As a relationship counselor for over 15 years, I can tell you that the 5 love language stuff is a great start. (A good friend gifted me the self help book.) But in our therapy practice in NYC, we see more diverse types of relationships than maybe the original 5 Love Language gentleman did in his therapy practice. And like much of psychological and self-help literature, I found myself needing to translate to relationships that aren’t monogamous and/or Christian-based. Instead of love languages, I use the analogy "Love Tanks", of which there are seven.
The 7 Love Tanks
gifts - something thoughtful and meaningful to the other- don’t buy Marge a bowling ball, Homer
quality time - a meaningful shared experience to share together beyond “Netflix and chill”
words of affirmation - genuine loving sentiments, compliments and pep talks
acts of service - don’t tell me you love me, SHOW me you love me- just take out the trash without me asking you for once
physical intimacy - cuddling, hand-holding and various types of displays of affection both public and private - but this is something different than sex, and can happen between people who love each other or want to
future vision - this one comes up a lot in NYC with the we’re so busy trying to survive and live in the now mentality that we’ve no thought or plan of life beyond next month. Think relationship stagnation if this one is running on empty (Thanks Steven Universe)
sexual expression - thinking of it as a tank that we don’t want to dry up as opposed to something scheduled and perfunctory, sexuality a perfectly acceptable way to express love to your consenting sex partner, as well as understand that you yourself are loved - I list this one last because for some, it’s not part of their relationship- many intimate relationships between people who don’t have sex (family relationships, friends, etc)

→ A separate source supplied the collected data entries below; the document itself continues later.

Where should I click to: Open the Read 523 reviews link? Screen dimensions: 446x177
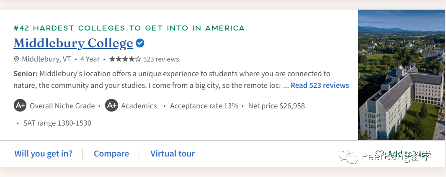pos(320,85)
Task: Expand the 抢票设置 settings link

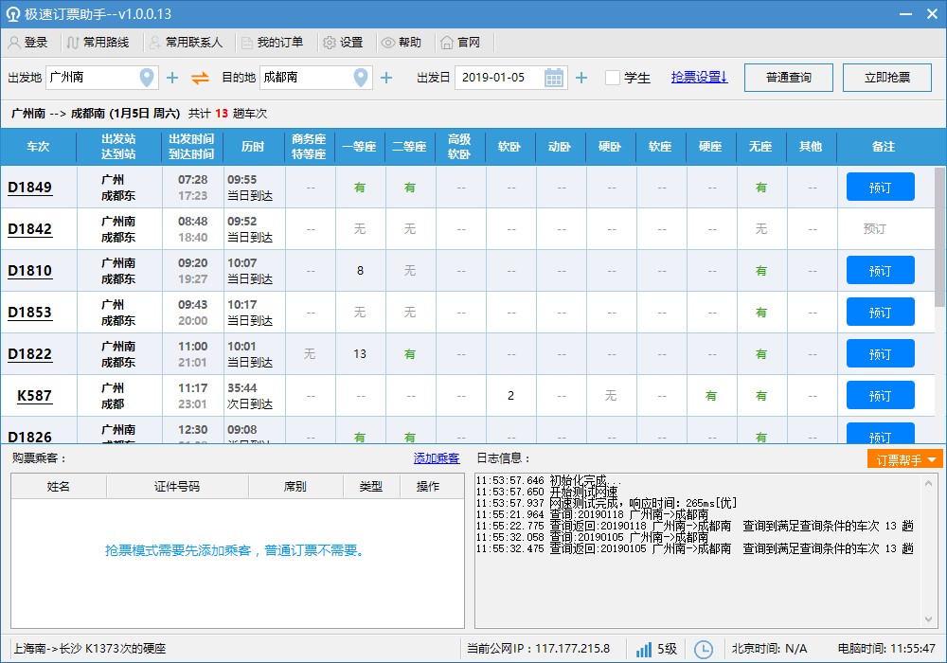Action: pyautogui.click(x=699, y=78)
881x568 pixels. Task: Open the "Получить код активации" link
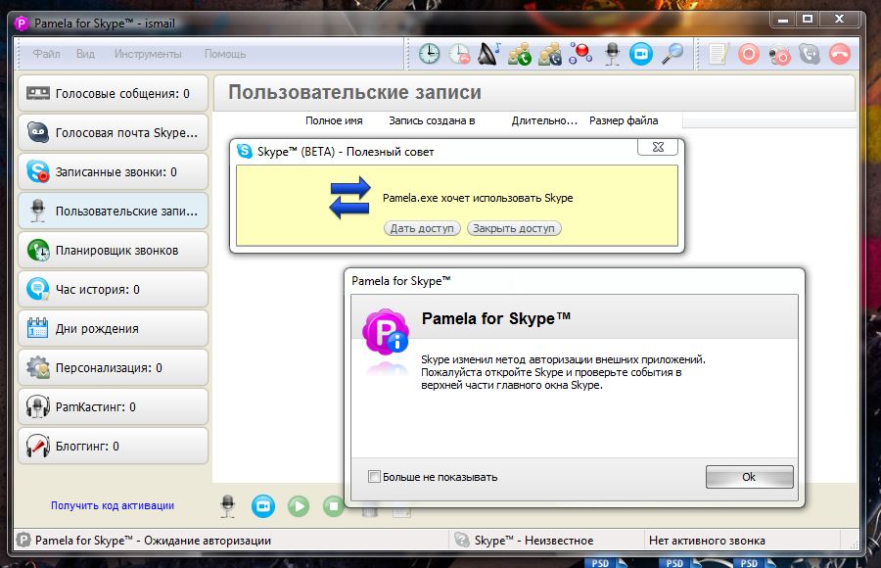tap(113, 505)
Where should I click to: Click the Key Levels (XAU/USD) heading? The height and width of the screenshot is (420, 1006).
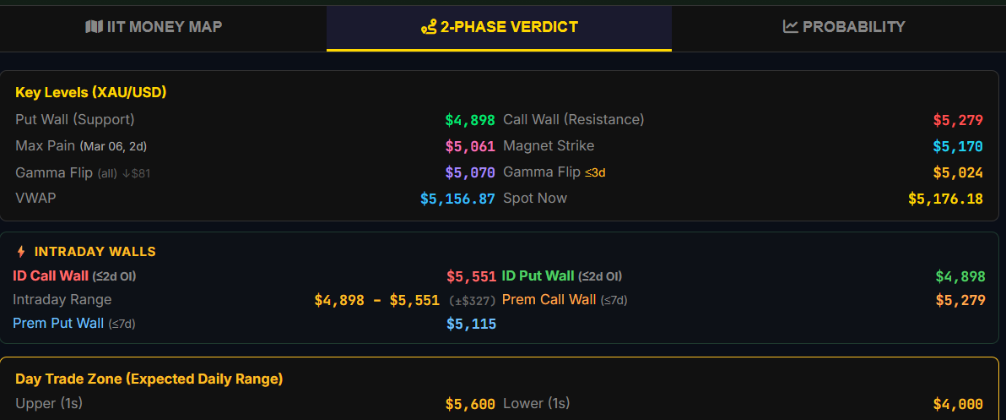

If you think of your relationship as a machine- you want it to be working effectively and keep working for as long as possible. Do this by checking in on your love tanks! Are they full? Are you running on empty? Are you half a tank, but levels are going up? Or are you full and levels are going down? Or have they been empty for so long that lost the key to even get into the tank?
What we mean is this - If your primary love tank, the one that empties the quickest and fills the slowest, is quality time, and your partner's is words of affirmation, you both need to make sure you're filling each others' main tanks first, and check in frequently with the levels of the other tanks. Your partner is going to I love you until you’re sick of it, and you are going to try to plan your partner’s every free moment for them, because just spending time doing things together is how YOU feel loved. Therein lies the problem, kids! You’re pumping all of your energy into the wrong tank, and it’s overflowing. What happens when you overfill your gas tank? Kaboom. There are other tanks that are completely empty. And your partner is telling you constantly Iloveyouiloveyouiloveyouiloveyou because that is not only how THEY understand love in their world, but THEIR words tank is probably woefully empty. Skip the cooking class for once, because your PARTNER might just need an I love you right now, or a hug, or for you to just clean the bathroom.
It's when we're running on empty that we start to see conflict in relationships, and then all parties end up feeling unloved, misunderstood and potentially isolated (and maybe resentful. Which makes you less likely to want to check in with your partner's love levels, because you're walking around feeling unloved yourself. Where the 5 Love Language analogy posits that people have one primary language, in my experience, people have a primary tank, but need and want to have the other types of love addressed consistently, as well- not just their main tank- although some might need filling less often than others. To make things more complicated, each person in a relationship might have a different order of love tanks. Don’t try to have sex with me until you clean up the kitty litter like you said you would (*acts of service might be before sex, in this case).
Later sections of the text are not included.